The Small Backs of Words

The small backs of words. Stretching out horizonless
Lidia Yuknavitch

Why linguistic “mistakes” are relevant for all the wrong reasons

Photo by Jelleke Vanoothegem on Unsplash

Key findings

  • Laypeople talk at length about linguistic “mistakes” and associate them with moral evaluations
  • Behind what constitutes a “mistake” lay pervasive language ideologies functional to the construction and maintenance of the“standard” variety of language
  • Linguistic “mistakes” are associated with shame and shame-related internal states
  • As linguists, we should make an effort to recognise the ideologies that guide our own ways of speaking and writing, so as not to project them onto the data we are analysing

言語間違いと感情

間違いとは何か?辞書によると、間違いとは規範に違反する行動である。従って、言語間違いとは文法、形態、または統語のルール規則に従わない言葉遣いと言われる。本校では日本語とフランス語を比較しながら言語間違いの概念、道徳との関連、そして間違った(または誰かに間違いを指摘された)場合湧いた/起きた感情/それによって起きた感情を簡潔に説明する。
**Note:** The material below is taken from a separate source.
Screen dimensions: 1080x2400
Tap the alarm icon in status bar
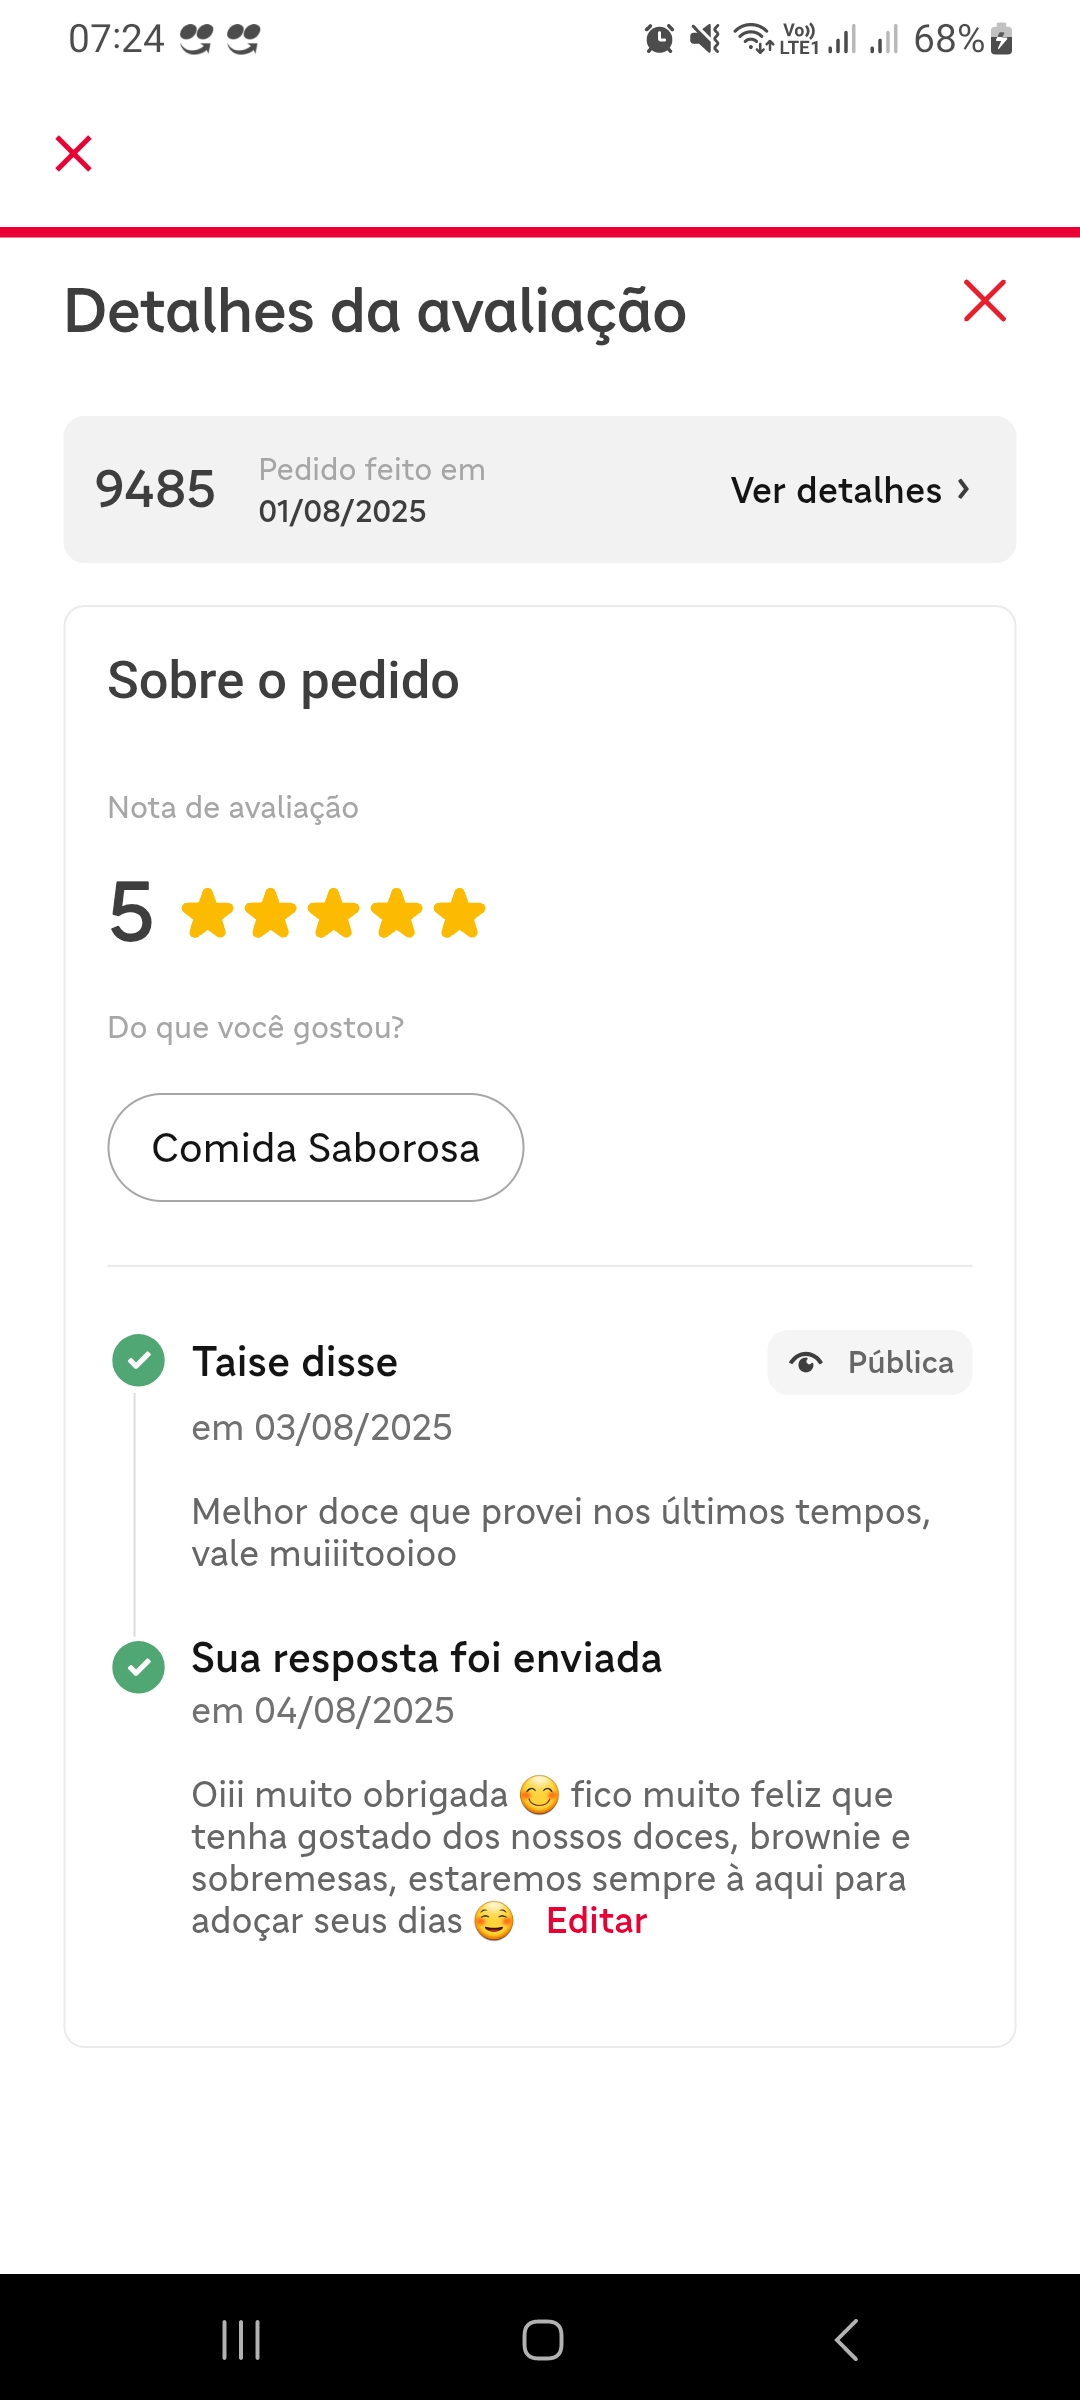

ウェブサイトから収集したデータをコーパス言語学の研究方法で分析した結果、そのデータの中でフランス語のfaute d’orthographe と日本語の「漢字の間違い」が話題になることが多いことがわかった。この二つの表現の文脈を見ていくと、faute d’orthographe と漢字の間違いが起きた瞬間、ネガティブな感情(恥や恥ずかしさなど)を持つことがよくある。なぜかならば、「正しい」言語の使い方は社会的・道徳的な価値と結び付いているからである。

要するに、フランス語と日本語は語学的に遠く言語であり、「間違い」とは何か文化によって異っても、間違いの種類、間違いが引き起こす批判やネガティブな感情はフランス語と日本語の共通していることが明らかになった。フランス語と日本語のような異なる言語は社会や権力関係に深い関わりがあるのが確かである。

“Linguistic mistake”?

As a foreign language learner, I’ve always tried very hard to avoid making “mistakes” when speaking or writing in a language that was not Italian – I occasionally get stressed also with Italian, but that is another story. Research is often a way for me to reflect on my own lived experiences, and recently I have been thinking a lot about the fact that I have internalised the very same norms of linguistic correctness I try to challenge in my work. This motivated me and my colleague Licia Reggiani to do an exploratory analysis of the ways in which people use the terms machigai 間違い ‘mistake’ and faute ‘mistake’ in Japanese and French online communication.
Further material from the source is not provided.